__YOUR GOAL__: Beginning at the line that contains "Switch to the Factures tab", reproduce the entries below exactly, ending with the line that contains "You are a computer-use agent.". Omit each picture.

(DATA EXCERPTS Opens)

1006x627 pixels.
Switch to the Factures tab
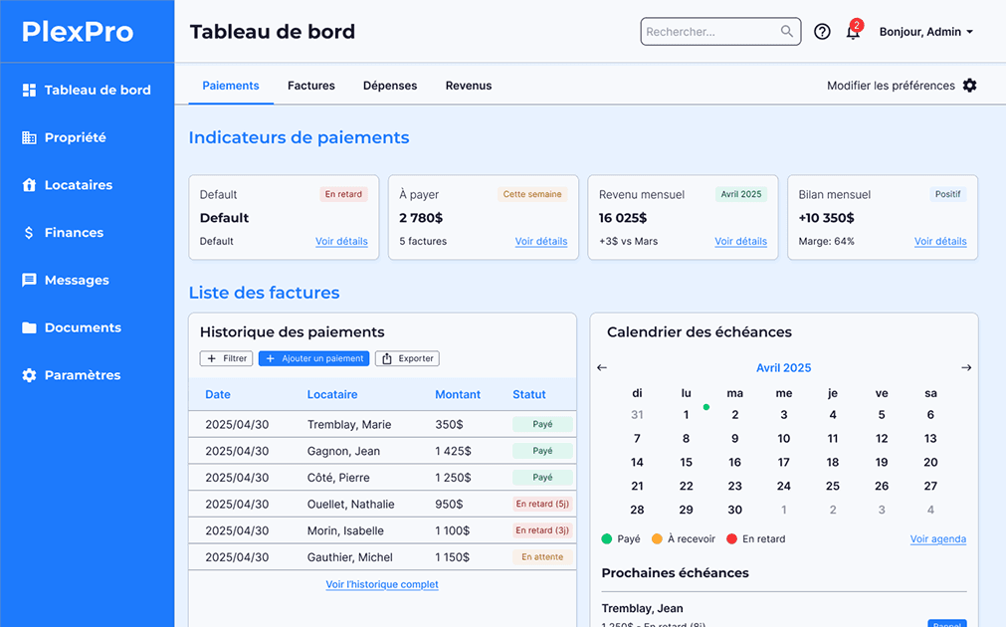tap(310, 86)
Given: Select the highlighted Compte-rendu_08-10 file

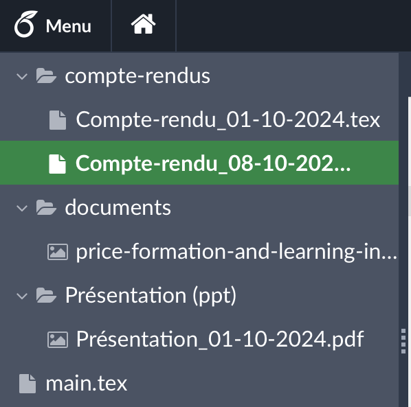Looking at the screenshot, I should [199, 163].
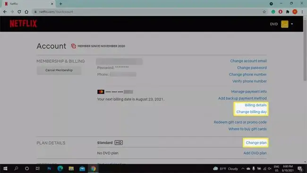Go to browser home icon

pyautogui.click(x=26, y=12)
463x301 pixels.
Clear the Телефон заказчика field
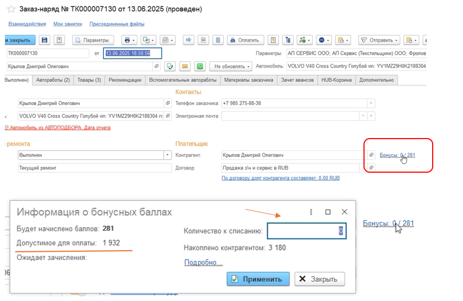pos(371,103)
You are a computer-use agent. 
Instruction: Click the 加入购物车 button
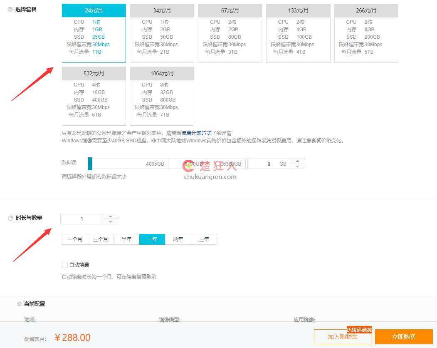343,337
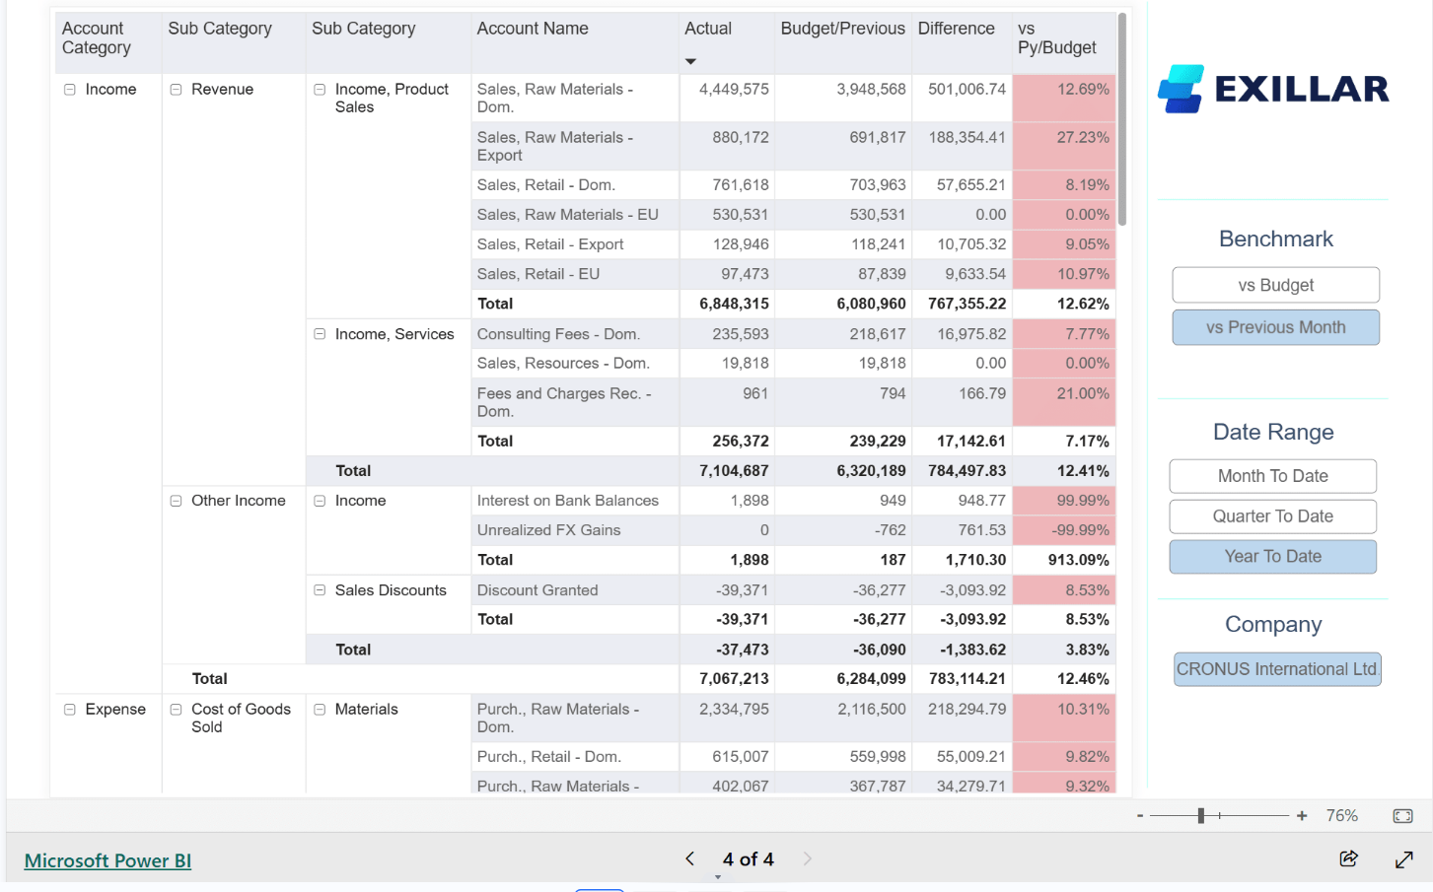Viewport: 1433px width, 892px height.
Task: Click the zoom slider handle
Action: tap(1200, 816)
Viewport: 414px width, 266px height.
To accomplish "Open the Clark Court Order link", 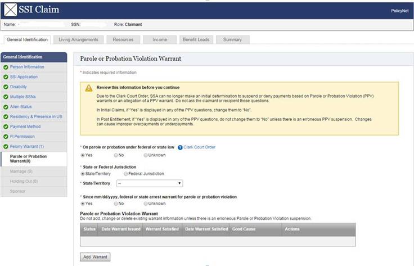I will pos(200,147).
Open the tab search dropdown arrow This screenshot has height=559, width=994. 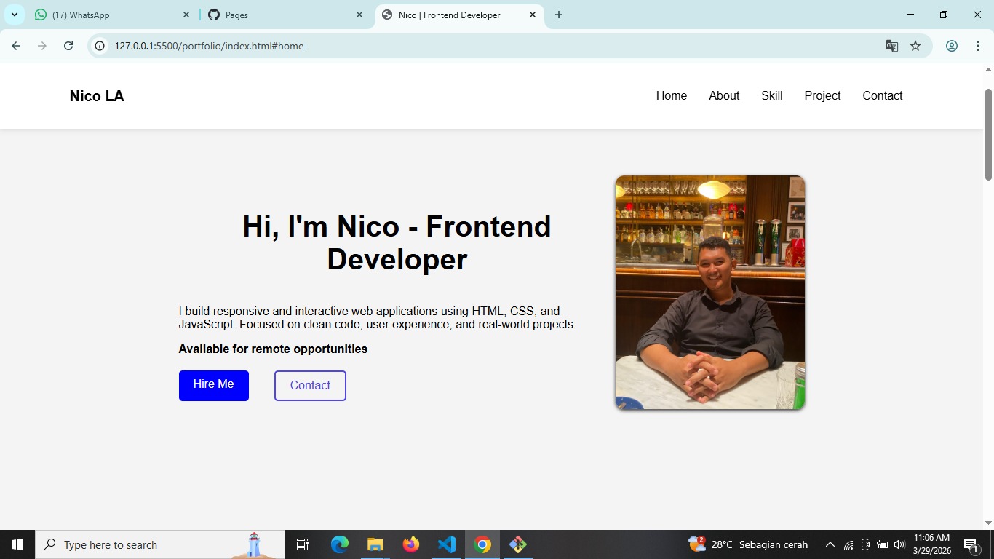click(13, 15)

(DATA EXCERPTS Closes)

__RESULT__:
Switch to the Factures tab
tap(310, 86)
Given: Select the highlighted Compte-rendu_08-10 file

Looking at the screenshot, I should [199, 163].
Go to browser home icon

pyautogui.click(x=26, y=12)
463x301 pixels.
Clear the Телефон заказчика field
pos(371,103)
You are a computer-use agent. 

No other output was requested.